* [Directions for this task]: Below are some records; copy each line in them that contains "arrow".

* [Stored items]:
········

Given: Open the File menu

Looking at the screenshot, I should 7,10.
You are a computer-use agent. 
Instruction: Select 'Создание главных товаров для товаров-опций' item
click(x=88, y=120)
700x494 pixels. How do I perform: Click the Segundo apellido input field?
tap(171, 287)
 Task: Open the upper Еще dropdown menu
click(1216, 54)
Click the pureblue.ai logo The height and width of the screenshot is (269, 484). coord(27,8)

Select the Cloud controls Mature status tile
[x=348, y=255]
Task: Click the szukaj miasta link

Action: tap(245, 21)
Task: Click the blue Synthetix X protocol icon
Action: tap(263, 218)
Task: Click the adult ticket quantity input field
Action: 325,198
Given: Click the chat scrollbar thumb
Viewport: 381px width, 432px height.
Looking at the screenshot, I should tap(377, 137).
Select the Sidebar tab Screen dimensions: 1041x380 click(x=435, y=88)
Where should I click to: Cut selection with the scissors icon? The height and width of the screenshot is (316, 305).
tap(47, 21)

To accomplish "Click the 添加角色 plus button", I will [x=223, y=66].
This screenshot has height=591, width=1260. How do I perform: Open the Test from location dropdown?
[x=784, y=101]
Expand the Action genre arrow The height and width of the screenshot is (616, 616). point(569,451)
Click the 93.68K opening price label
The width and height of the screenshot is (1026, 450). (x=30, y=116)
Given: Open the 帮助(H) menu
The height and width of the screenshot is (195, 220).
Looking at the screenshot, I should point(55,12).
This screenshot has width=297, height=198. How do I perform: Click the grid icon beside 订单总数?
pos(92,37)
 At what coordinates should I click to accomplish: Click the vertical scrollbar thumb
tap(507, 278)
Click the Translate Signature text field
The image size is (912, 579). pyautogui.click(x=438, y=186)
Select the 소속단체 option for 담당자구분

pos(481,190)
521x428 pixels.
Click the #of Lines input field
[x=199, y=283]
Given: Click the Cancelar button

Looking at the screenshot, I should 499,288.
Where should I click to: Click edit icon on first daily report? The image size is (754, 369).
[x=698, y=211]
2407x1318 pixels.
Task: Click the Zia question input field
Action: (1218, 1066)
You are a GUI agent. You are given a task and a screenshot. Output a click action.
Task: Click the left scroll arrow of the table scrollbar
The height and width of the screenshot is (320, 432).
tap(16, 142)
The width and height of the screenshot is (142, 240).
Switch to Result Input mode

········

* [Written solution]:
Expand the Action genre arrow The height and width of the screenshot is (616, 616). point(569,451)
Task: Click the left scroll arrow of the table scrollbar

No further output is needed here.